I originally posted this on another Stack Exchange website but was advised this might be a better place for it. Original is here: https://security.stackexchange.com/questions/215300/is-it-ok-to-assume-a-user-has-opted-in-to-receive-emails-in-an-application-where/
I'm working on a web application where the main purpose/functionality is notifying users when there have been changes to regulations in a particular industry. The content of the email is always related to specific legal changes that have occurred. The users are not being "sold" anything from the content of the email, it contains factual information only.
The application is subscription based, i.e. you have to pay for an account and using it is a choice. Any email addresses for accounts we hold are active users and we do not harvest this data from anywhere. So all email addresses we have are for real users who actively use the software.
We are designing a setup wizard which allows users to set preferences on what information they receive.
One of the settings is yes or no as to whether the application should send notifications via email. This raised debate as to what the default setting should be.
The argument for "no" was that users should explicitly give their permission to receive automated emails and therefore this was the correct default.

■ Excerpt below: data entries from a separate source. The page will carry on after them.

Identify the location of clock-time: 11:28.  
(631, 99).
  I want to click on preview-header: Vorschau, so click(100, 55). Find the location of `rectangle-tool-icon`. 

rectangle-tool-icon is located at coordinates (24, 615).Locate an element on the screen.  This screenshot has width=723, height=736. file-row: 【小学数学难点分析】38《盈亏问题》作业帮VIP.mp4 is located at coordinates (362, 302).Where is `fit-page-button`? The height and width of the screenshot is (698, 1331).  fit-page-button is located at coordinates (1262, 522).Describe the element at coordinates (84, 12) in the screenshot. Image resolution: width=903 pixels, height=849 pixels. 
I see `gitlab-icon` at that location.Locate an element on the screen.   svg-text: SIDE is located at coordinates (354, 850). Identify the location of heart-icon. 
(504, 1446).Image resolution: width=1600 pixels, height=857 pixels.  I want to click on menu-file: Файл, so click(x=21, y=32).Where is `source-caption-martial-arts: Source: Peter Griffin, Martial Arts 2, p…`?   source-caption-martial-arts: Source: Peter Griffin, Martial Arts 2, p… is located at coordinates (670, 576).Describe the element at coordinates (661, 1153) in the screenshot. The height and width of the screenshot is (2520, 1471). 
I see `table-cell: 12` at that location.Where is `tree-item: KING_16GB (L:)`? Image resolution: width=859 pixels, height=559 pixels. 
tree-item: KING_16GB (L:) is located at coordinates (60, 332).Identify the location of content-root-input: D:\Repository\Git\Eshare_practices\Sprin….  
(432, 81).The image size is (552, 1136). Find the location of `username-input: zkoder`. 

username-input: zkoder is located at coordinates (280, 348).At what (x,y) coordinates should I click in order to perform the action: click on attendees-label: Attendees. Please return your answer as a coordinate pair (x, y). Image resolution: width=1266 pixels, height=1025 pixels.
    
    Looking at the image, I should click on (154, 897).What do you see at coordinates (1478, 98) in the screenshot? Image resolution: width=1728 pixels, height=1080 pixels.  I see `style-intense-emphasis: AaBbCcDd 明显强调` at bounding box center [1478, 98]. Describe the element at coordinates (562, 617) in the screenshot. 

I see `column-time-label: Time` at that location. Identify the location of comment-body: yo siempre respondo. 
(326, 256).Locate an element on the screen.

The argument for "yes" was that the users have implied consent because they are using an application whose sole purpose is to inform them about changes, and email delivery is the primary way of doing this.
The application is still usable if the user doesn't receive emails because the data which is present in the emails is visible inside a web-based interface. The disadvantage of using the application in this way is that - unless the user logs in - they will not necessarily be aware of any updates. Therefore defaulting email opt-in is preferable.
The pre-sale marketing material for the application makes it clear that email delivery is the main delivery method for the information and getting it directly to your inbox is an advantage of using the system.
The application allows the user to change their settings at any time. So if they opt-in to receive emails today, they can opt-out tomorrow, and vice versa. They can change their preferences at any time.
What are people's thoughts on this? We are based in the UK but deal with customers worldwide. Is this covered or referred to by GDPR?